Rory Clements was one of the writers I was due to introduce, his talk being entitled Hitler’s Secret: Reimagined histories. I was keen to meet him as I’m working on a 1930s thriller in a similar arena to his Tom Wilde series. There are now four novels about the Cambridge Don, an American historian specialising in the Elizabethan spy network. It’s amusing to observe that Clements is getting double value from the research he did for his John Shakespear series set in Elizabethan England, of which a TV series is in development. I had pleasure to see him presented with the CWA Historical Dagger in London in 2018 for Nucleus and last year I was able to read a pre-publication proof of the fourth Tom Wilde thriller Hitler’s Secret which has now been published by Head of Zeus.

The Alderney festival mixes historical fiction with non-fiction, and the Sunday morning slot should have seen Roger Moorhouse talking about Poland’s September Campaign of 1939: the Forgotten campaign of WW2. Moorhouse has published a number of books on modern German history, including the intriguingly titled Killing Hitler about the various plots to kill the Fuhrer. Moorhouse’s most recent publication, First to Fight: The Polish War 1939 was named among books of the year for 2019 by BBC History Magazine and The Daily Telegraph, and shortlisted for the Duke of Wellington Medal for Military History 2020. So much has been written about WW2, but the Polish campaign is most often passed over in the introductory sections of histories keen to get onto the Fall of France, so it was a talk I regret having missed.

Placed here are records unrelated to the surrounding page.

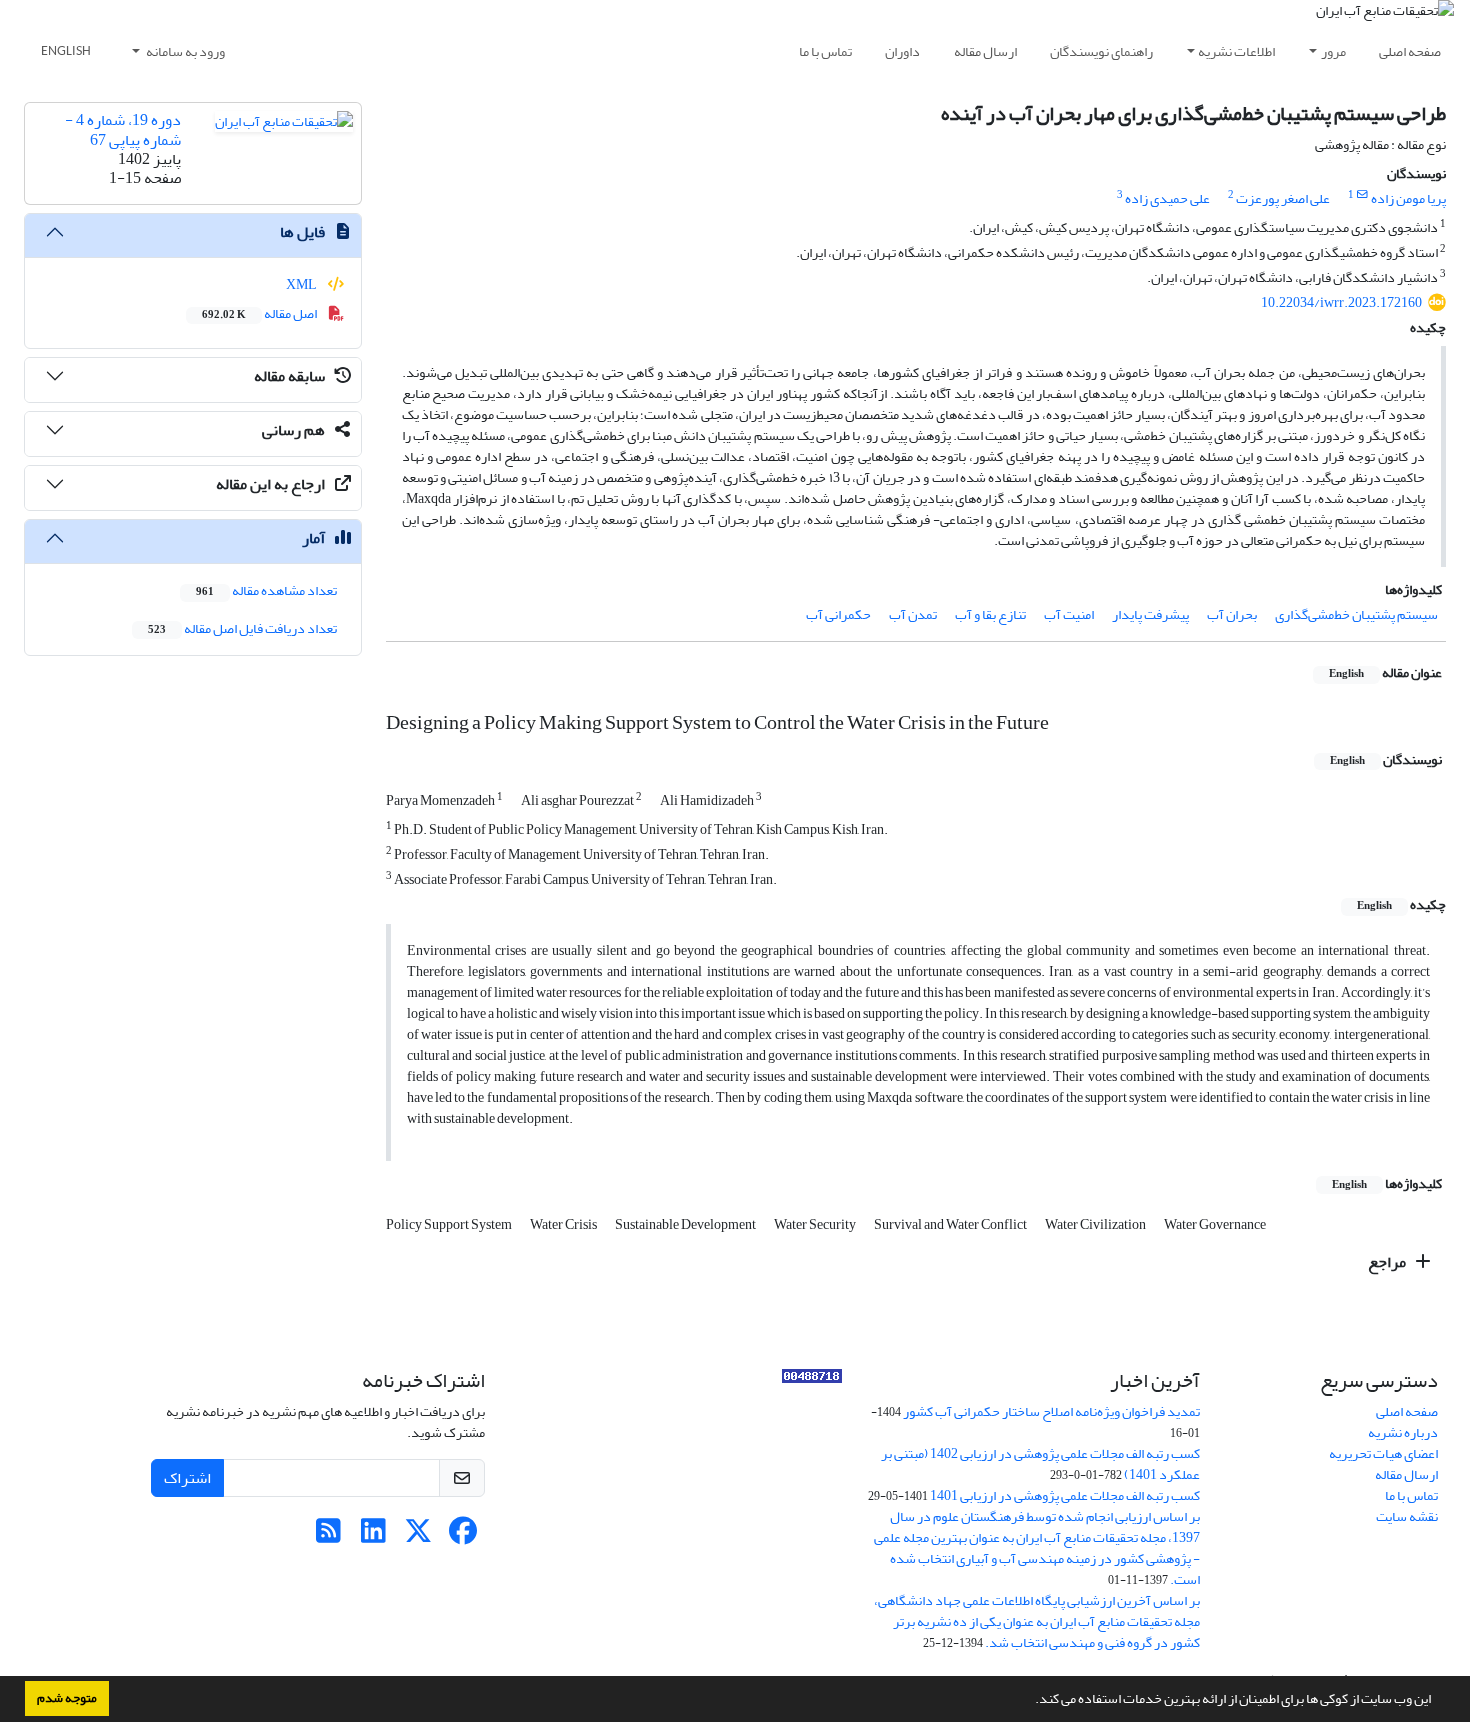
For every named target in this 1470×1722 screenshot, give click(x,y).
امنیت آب (1069, 614)
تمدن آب (913, 614)
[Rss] (328, 1536)
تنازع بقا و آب (990, 614)
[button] (1030, 1701)
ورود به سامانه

I know nothing about the history of the Philippines, so was amused to be invited to introduce Miguel Angel Lopez de Asuncion speaking about The last of the Philippines: myth & reality of the siege of Baler. Cue some very rapid reading-up on the internet! Miguel is a historian who has concentrated for 20 years on the ‘last of the Philippines’, the Spanish heroes of the siege of Baler in 1898. He was historical advisor on the 2016 film 1898; Los Ultimos des Filipinos which is the latest cinematic treatment of the story and now available on Netflix. The siege of Baler was a ‘last stand’ epic akin to the much more famous Alamo; fifty Spanish troops holding out in a church for 337 days whilst surrounded by Filipino rebels. I read just enough to effect my introduction, but not enough to spoil the ending, so I’m still intrigued by what we might have heard.


My fourth event was to have been a panel together with Miguel, Rory Clements, and Antonia Senior. Antonia is a journalist with a trio of standalone historical novels under her belt. The latest is The Tyrant’s Shadow (2017) published by Corvus and set in the aftermath of the English Civil War. We were to have discussed The Past is a Foreign Country; challenging historical perspectives. Historical interpretation is not static, and with changing cultural, social, and political influences, historians constantly revisit the past. A talk that might have been, and still might be one day. It is to be hoped that as the world transitions towards the ‘new normal’ the Alderney Literary Festival will return.